MINNEAPOLIS (WCCO) -- A Minnesota man says his rare sleep condition has gotten so bad, he worries about his own safety.

"I'll go to the refrigerator in the middle of the night and not even know it," he said. "And I'll take a block of cheese and I start eating it like an apple."

The stories can be funny.

"I came back to bed and I had frosting all over my face, and in my neck and in my hair," he said.

But mostly, the sleep issues haunting J. Smith have become a real nightmare, like the time he wandered onto the highway in the middle of the night.

"It's very scary to wake up in my underwear in the middle of a highway with a semi going around me," Smith said. "Another time I fell off our deck. Our deck is about 15 feet off the ground and ... I fell right over it. Until I hit the ground, I didn't know I had done that."

He broke seven ribs that time. Smith said he's always been a sleepwalker, but over the past few years he's turned into a sleep eater too. Add sleep apnea to the equation, and doctors say his condition is extremely rare.

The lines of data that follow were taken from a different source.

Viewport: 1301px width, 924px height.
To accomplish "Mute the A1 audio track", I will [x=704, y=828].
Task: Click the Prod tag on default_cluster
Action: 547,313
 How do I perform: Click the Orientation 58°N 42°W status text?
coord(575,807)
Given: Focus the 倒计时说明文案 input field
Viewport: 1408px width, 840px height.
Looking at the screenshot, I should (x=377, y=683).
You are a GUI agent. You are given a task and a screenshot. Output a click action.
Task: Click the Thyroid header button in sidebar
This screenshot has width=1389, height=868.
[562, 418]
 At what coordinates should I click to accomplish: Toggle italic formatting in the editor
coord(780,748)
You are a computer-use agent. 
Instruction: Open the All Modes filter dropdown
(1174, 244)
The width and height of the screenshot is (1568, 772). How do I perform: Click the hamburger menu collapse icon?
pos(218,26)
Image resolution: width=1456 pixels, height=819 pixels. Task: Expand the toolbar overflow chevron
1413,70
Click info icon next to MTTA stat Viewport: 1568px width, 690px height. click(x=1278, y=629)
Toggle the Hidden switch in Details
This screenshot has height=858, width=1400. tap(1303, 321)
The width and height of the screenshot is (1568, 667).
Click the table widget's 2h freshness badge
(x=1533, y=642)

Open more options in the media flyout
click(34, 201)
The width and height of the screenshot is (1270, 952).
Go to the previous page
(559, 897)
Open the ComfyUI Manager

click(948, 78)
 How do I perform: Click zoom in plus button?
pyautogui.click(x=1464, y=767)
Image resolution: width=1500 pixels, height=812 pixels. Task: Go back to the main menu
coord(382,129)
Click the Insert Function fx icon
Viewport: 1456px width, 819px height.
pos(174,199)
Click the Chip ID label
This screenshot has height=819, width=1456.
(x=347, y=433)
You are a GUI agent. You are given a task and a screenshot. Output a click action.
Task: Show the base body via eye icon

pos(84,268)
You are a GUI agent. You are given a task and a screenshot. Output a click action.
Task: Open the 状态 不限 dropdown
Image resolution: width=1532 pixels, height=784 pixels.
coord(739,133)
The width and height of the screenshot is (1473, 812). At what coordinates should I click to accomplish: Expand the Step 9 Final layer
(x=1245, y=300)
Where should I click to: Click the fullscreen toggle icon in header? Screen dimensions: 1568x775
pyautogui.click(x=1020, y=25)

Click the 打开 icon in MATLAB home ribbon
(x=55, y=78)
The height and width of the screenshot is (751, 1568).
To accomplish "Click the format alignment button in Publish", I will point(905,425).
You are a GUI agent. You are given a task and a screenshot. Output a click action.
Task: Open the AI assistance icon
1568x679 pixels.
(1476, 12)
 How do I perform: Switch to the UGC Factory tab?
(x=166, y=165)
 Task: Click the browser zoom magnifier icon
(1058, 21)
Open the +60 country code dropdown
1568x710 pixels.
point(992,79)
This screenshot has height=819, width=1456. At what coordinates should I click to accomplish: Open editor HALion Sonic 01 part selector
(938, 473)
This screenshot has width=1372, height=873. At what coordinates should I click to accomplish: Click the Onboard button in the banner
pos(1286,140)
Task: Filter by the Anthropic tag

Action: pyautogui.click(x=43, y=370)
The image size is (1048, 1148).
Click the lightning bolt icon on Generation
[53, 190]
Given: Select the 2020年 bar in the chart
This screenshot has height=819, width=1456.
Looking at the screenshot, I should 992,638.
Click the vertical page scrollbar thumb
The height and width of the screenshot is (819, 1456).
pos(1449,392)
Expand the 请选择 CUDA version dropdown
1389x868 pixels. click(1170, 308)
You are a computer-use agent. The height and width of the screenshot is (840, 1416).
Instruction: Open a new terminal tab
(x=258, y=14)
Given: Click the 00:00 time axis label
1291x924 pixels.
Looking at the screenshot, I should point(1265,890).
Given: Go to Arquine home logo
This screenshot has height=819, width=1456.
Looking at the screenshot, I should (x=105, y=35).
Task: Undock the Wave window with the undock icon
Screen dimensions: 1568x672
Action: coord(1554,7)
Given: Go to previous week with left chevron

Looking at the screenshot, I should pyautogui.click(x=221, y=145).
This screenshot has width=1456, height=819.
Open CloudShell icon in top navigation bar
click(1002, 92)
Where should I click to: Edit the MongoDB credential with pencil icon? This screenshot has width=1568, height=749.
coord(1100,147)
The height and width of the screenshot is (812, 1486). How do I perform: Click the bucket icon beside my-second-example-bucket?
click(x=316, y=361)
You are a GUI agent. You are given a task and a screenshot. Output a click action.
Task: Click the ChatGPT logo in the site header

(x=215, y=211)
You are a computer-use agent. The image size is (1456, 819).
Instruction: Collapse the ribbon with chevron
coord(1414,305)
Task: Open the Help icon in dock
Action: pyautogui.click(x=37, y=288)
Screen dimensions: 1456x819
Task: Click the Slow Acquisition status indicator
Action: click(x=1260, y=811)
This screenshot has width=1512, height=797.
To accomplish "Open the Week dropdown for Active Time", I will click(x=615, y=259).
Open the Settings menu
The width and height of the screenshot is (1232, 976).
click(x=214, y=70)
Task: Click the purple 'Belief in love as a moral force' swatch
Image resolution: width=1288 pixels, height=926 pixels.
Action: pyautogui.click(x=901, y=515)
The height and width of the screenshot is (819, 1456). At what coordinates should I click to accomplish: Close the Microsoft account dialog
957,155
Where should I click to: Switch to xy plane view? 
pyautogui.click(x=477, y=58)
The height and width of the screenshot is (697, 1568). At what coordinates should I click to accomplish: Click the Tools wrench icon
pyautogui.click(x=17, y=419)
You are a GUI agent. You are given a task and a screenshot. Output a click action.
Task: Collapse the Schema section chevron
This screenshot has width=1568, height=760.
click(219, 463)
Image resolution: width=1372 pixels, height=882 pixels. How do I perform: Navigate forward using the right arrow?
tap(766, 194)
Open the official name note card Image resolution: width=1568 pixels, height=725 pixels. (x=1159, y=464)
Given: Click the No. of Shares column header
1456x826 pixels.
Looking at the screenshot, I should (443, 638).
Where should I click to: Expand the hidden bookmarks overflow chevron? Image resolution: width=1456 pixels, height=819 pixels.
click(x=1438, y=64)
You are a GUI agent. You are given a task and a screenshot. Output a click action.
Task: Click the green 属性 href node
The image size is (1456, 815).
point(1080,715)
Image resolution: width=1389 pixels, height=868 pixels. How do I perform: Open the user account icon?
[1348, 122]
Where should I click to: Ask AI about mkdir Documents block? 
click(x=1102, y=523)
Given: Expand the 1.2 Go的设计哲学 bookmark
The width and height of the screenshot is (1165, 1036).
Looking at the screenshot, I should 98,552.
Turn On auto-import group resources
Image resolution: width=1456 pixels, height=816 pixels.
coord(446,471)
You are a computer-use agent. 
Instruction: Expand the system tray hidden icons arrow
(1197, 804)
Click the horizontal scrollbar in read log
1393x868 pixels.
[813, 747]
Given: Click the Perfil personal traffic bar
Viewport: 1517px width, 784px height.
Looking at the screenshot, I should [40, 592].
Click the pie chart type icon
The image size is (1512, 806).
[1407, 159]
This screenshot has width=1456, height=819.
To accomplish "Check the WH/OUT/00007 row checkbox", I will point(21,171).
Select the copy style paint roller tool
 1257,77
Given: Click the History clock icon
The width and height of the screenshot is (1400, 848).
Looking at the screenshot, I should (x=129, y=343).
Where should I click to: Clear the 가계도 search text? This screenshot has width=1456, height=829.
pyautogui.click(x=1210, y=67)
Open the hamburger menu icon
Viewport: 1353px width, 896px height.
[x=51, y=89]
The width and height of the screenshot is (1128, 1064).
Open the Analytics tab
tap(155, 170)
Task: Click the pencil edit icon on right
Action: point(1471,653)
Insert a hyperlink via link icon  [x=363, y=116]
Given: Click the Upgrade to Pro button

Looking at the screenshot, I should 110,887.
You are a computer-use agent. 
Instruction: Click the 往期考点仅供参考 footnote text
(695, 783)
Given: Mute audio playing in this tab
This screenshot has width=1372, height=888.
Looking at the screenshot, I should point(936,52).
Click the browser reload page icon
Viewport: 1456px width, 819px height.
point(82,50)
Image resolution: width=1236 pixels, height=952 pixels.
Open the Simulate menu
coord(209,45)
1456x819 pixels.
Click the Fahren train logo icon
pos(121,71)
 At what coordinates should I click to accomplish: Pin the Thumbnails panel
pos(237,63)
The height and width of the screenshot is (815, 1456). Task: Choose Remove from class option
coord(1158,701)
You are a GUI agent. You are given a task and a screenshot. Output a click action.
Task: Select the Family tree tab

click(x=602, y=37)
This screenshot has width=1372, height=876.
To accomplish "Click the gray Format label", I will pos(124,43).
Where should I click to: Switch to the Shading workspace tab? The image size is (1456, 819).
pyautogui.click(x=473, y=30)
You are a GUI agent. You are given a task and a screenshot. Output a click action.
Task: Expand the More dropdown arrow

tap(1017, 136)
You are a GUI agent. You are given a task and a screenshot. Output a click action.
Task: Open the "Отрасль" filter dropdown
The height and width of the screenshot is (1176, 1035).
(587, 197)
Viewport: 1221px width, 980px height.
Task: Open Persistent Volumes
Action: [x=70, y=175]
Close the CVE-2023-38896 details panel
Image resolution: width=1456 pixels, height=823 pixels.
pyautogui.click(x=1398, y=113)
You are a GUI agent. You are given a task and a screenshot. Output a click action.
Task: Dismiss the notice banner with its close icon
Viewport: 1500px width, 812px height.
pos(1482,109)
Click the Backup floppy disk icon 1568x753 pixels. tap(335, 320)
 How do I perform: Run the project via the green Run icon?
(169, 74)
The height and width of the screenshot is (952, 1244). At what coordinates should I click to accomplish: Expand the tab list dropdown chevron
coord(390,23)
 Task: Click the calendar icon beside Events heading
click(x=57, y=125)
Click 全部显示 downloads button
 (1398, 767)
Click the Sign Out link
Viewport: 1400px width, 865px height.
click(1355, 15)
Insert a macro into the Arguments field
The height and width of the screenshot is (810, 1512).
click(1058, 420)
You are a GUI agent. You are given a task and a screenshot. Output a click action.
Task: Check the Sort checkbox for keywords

"The eating part and the sleeping part -- some people have one or the other. But I seem to have both," Smith said.

What's causing this isn't exactly clear. Smith is also battling colon cancer and will undergo an operation, but his sleeping problems have been around longer than his cancer diagnosis. Doctors at Fairview Sleep Center in Edina said his problems could be related to stress, medication or restless leg syndrome.

"I can imagine he doesn't get good sleep," Smith's wife Bridget said. "I don't get good sleep, he can't get good sleep. He wakes up, he's tired, he's exhausted. I want him to be healthy and happy and he's not."

With a newborn daughter at home, Smith is willing to try anything to get a good night's rest. Active and unpredictable nights are making for exhausting days.

"It's a very rare thing. I hope that in today's modern technology, so to speak, and medicine, there is a cure for this," said Smith.

Smith is hoping his colon cancer surgery goes well. Once that's taken care of, he said he plans on undergoing another sleep test to see what's going on.